Work instruction
The lines of the records that include "screenshot" should all be copied.

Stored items
○ ○ ○ ○ ○

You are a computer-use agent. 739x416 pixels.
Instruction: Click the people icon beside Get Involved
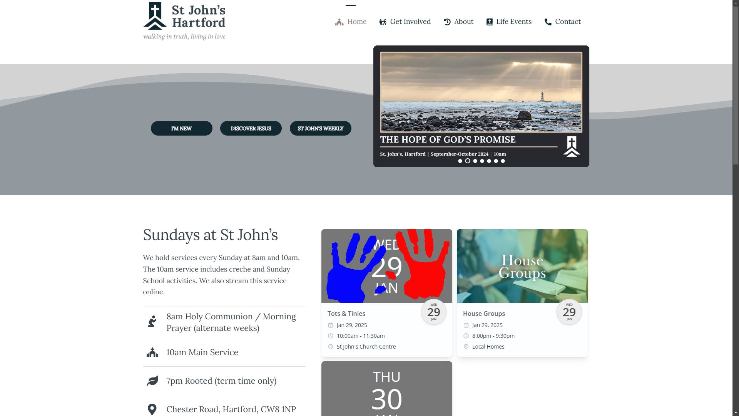pyautogui.click(x=383, y=22)
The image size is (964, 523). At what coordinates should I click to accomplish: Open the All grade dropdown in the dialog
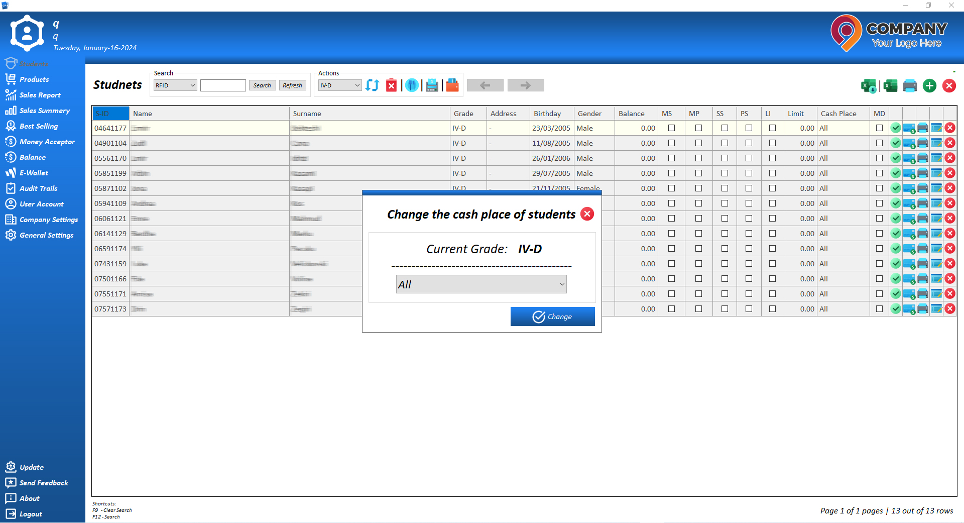pyautogui.click(x=480, y=284)
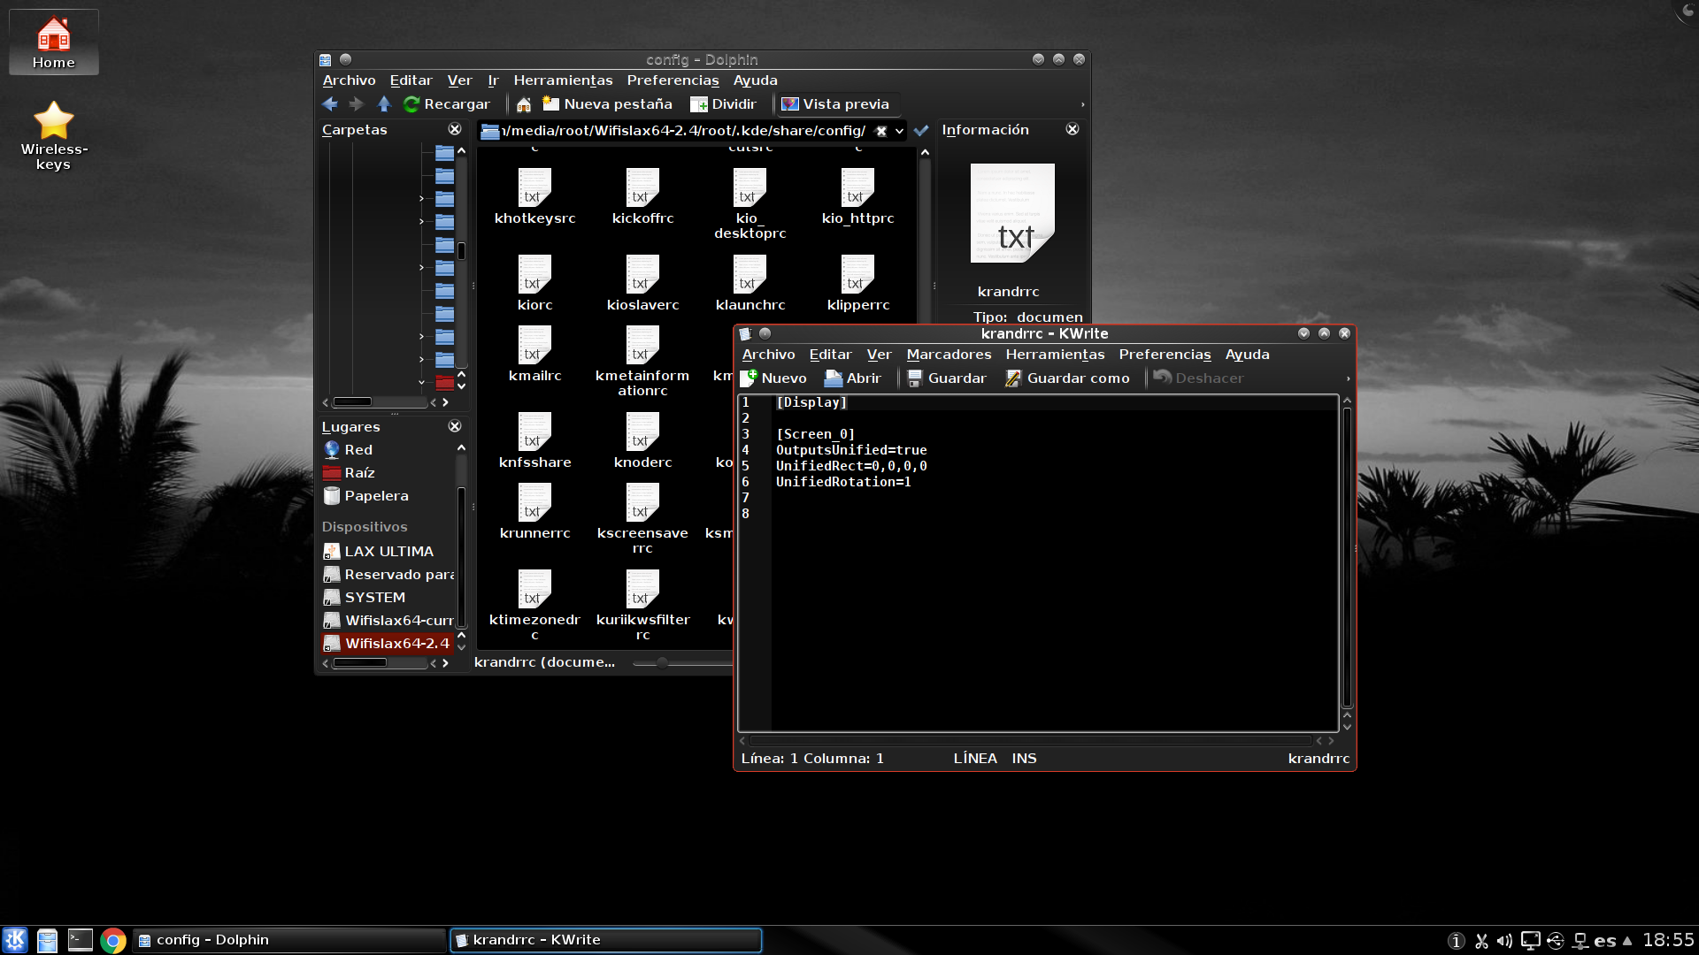Viewport: 1699px width, 955px height.
Task: Click the Recargar reload icon in Dolphin
Action: point(411,104)
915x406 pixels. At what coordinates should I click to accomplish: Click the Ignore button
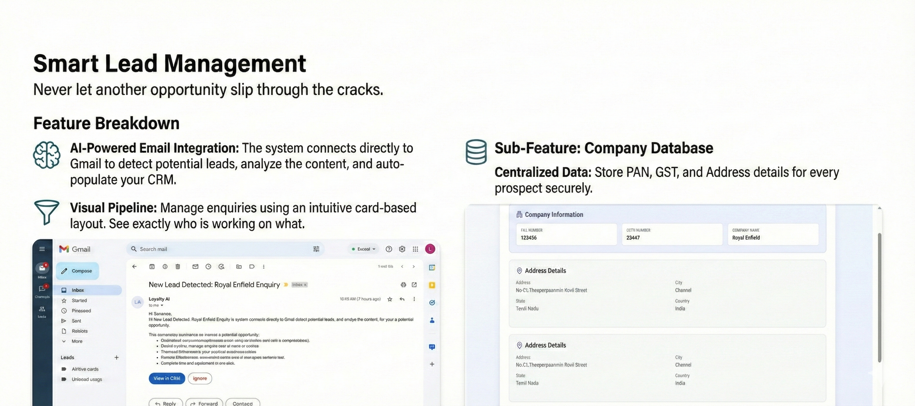point(200,379)
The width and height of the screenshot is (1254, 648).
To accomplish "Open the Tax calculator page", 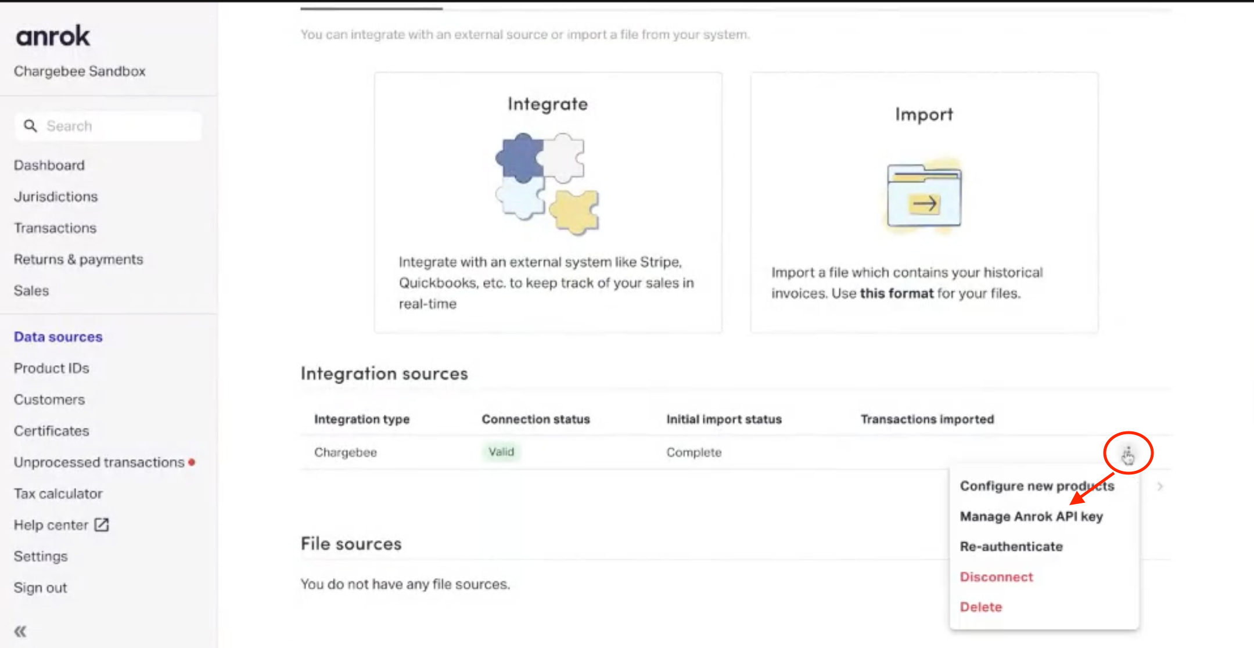I will pyautogui.click(x=58, y=494).
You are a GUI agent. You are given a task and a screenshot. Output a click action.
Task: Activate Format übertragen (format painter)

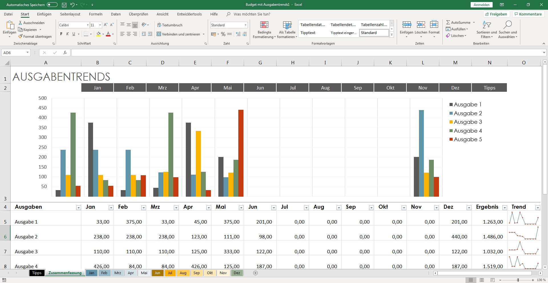35,36

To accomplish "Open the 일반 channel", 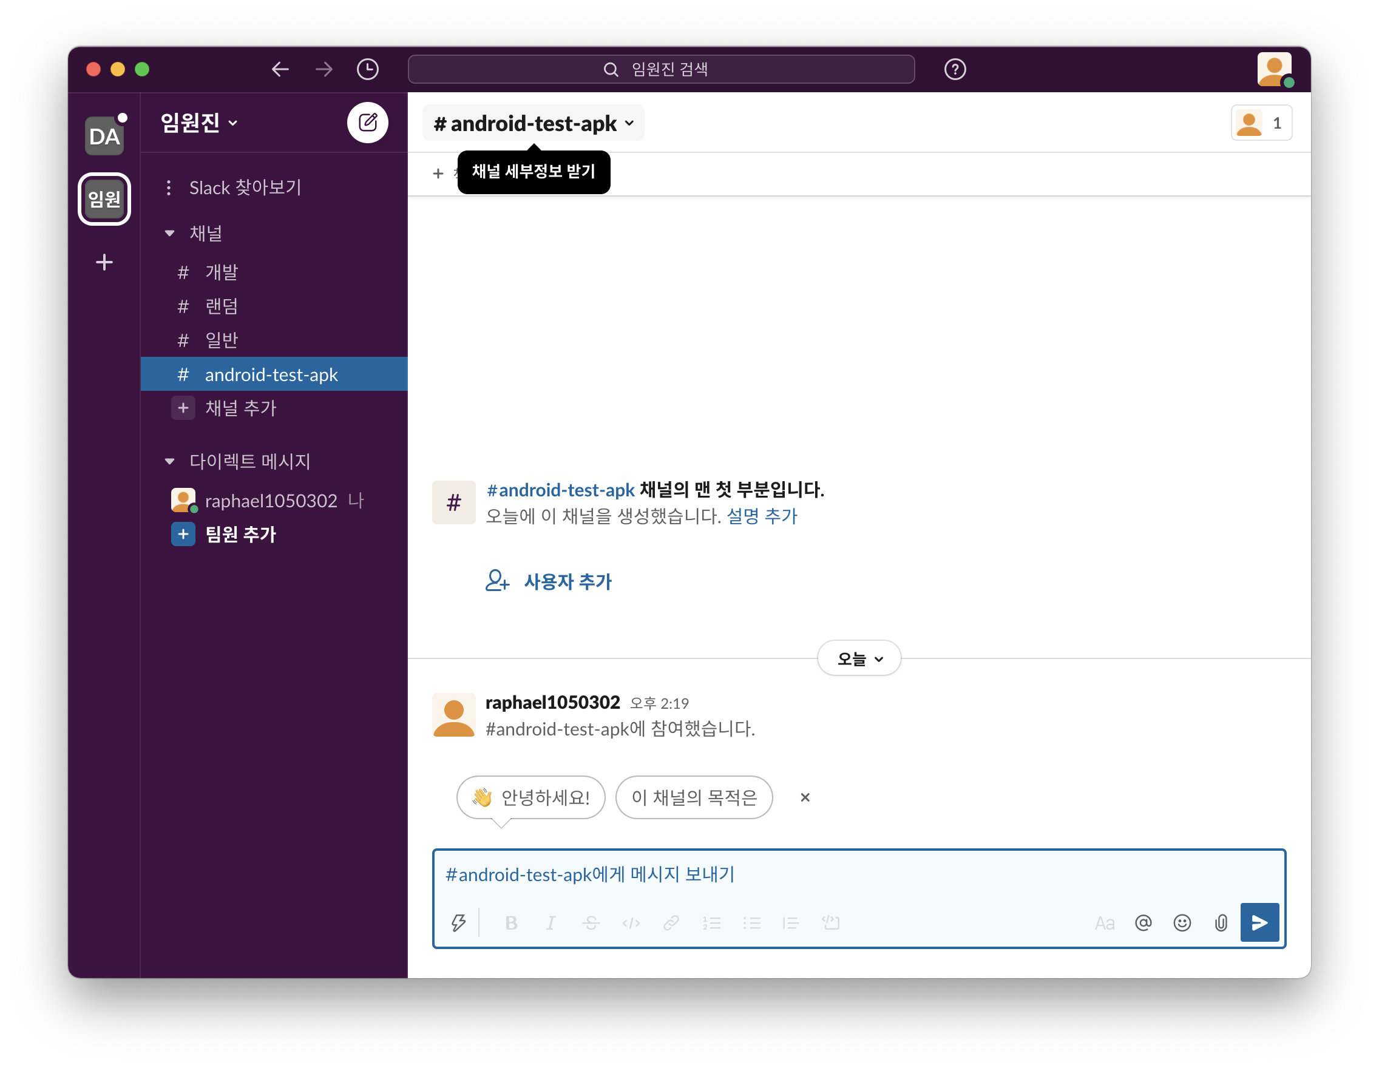I will 221,340.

○ ○ ○ ○ ○

Result
The width and height of the screenshot is (1254, 648).
You are a GUI agent. You are given a task and a screenshot. Output a click action.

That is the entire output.